La leyenda que Mussolini creó en torno a él mismo incluía el mito del Duce deportista. Lo fotografiaban practicando esgrima, esquí y natación para las portadas de los diarios del régimen.
Il Duce tomó el control del futbol italiano y lo renombró calcio en alusión a un antiguo deporte florentino, similar al futbol, que se practicaba en el siglo XV. Mussolini convirtió a este deporte en “un mecanismo para propagar el sentimiento de patria, que el fascismo equipara a la identificación con el régimen; se ensalzan la pertenencia al grupo, la fidelidad, la disciplina y la supeditación de los intereses individuales a los colectivos”.

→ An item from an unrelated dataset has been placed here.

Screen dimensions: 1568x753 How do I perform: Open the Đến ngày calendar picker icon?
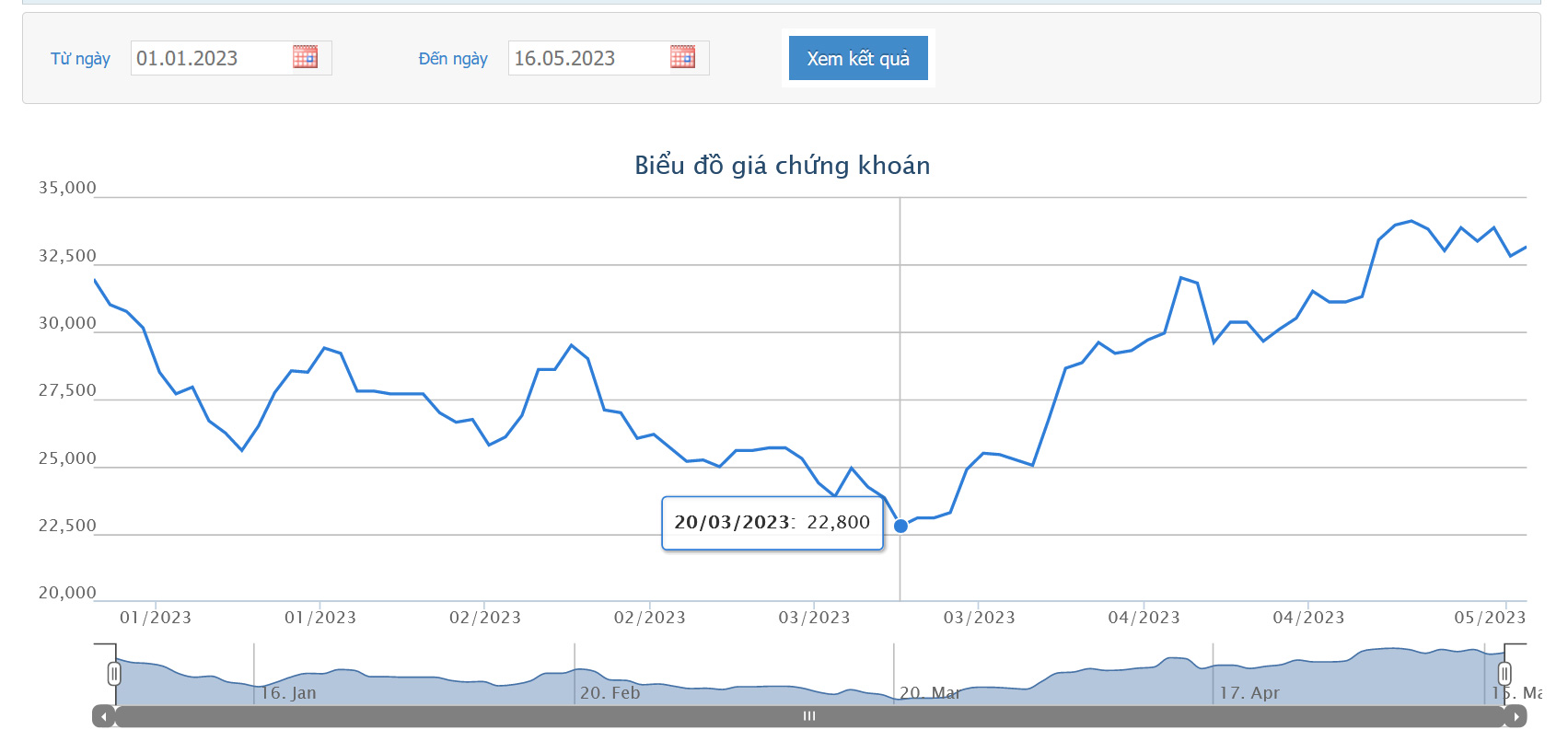click(682, 57)
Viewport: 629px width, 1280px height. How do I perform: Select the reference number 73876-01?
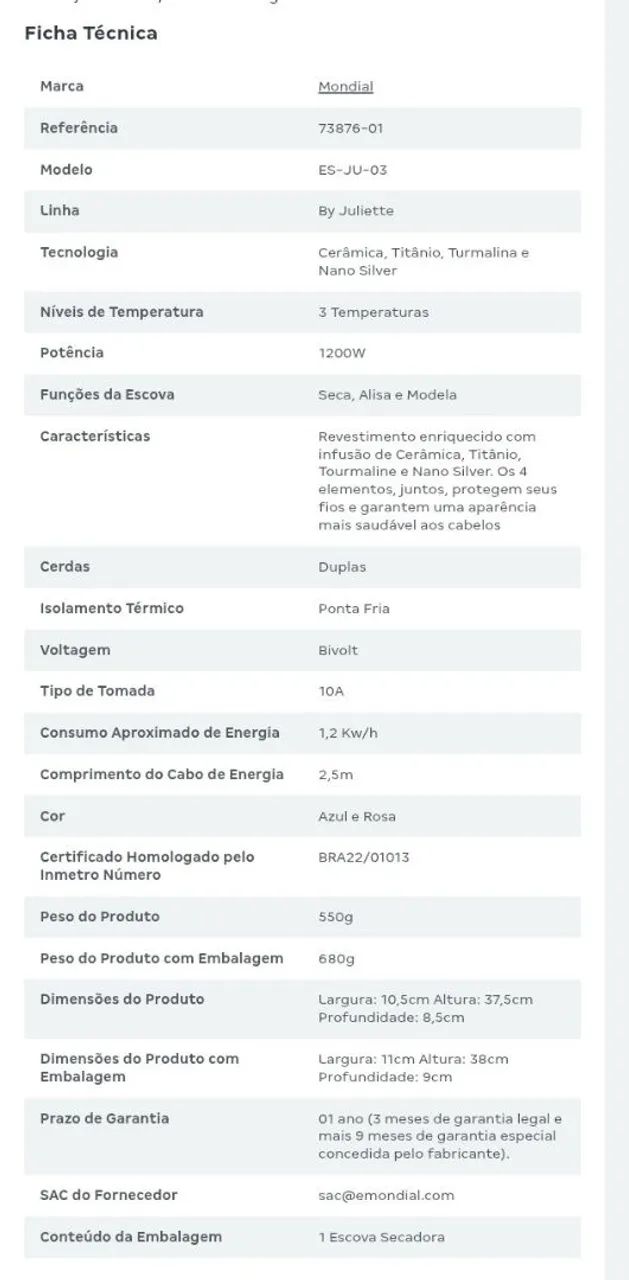click(350, 128)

Escribe Villalobos Salas: "Víctima de esta política fue, por ejemplo, el Inter de Milán. El equipo había sido fundado décadas atrás como una escisión del Milán, que no aceptaba jugadores de nacionalidad extranjera. Cuando el Partido Fascista llegó al poder obligó al club en un primer momento a denominarse Internazionale, e inmediatamente después a fundirse con otro club y pasar a llamarse Società Sportiva Ambrosiana, ya que a los fascistas la denominación primigenia del equipo les recordaba en demasía a la Tercera Internacional Comunista de Stalin. Además, también obligaron a los interistas a vestir con una zamarra blanca con la cruz de San Jorge y con el haz de lictores, el escudo fascista, en el pecho”.
Mussolini logró organizar un Mundial en 1934, donde los anfitriones salieron campeones con la ayuda de los árbitros. Tras la hazaña, los futbolistas volvieron a sus equipos locales y el brillo del triunfo deportivo se ensombreció por las habituales prácticas fascistas. Por ejemplo, los seleccionados que jugaban para la Roma, el equipo rival del favorito fascista, el Lazio, sufrieron la estrategia del régimen para debilitar a su equipo. “El plan era simple —cuenta Villalobos—: mandar a buena parte del equipo romano al frente, concretamente a Abisinia, una loca aventura imperialista con la que el Duce pretendía reverdecer los laureles del imperio romano”. La selección italiana ganó también el Mundial de 1938 que se jugó en Francia pero aquellos triunfos deportivos ahora son solamente una curiosidad, una capricho del régimen que le costó a Italia 23 años de represión y muerte bajo la bandera negra del Gran Consejo Nacional Fascista.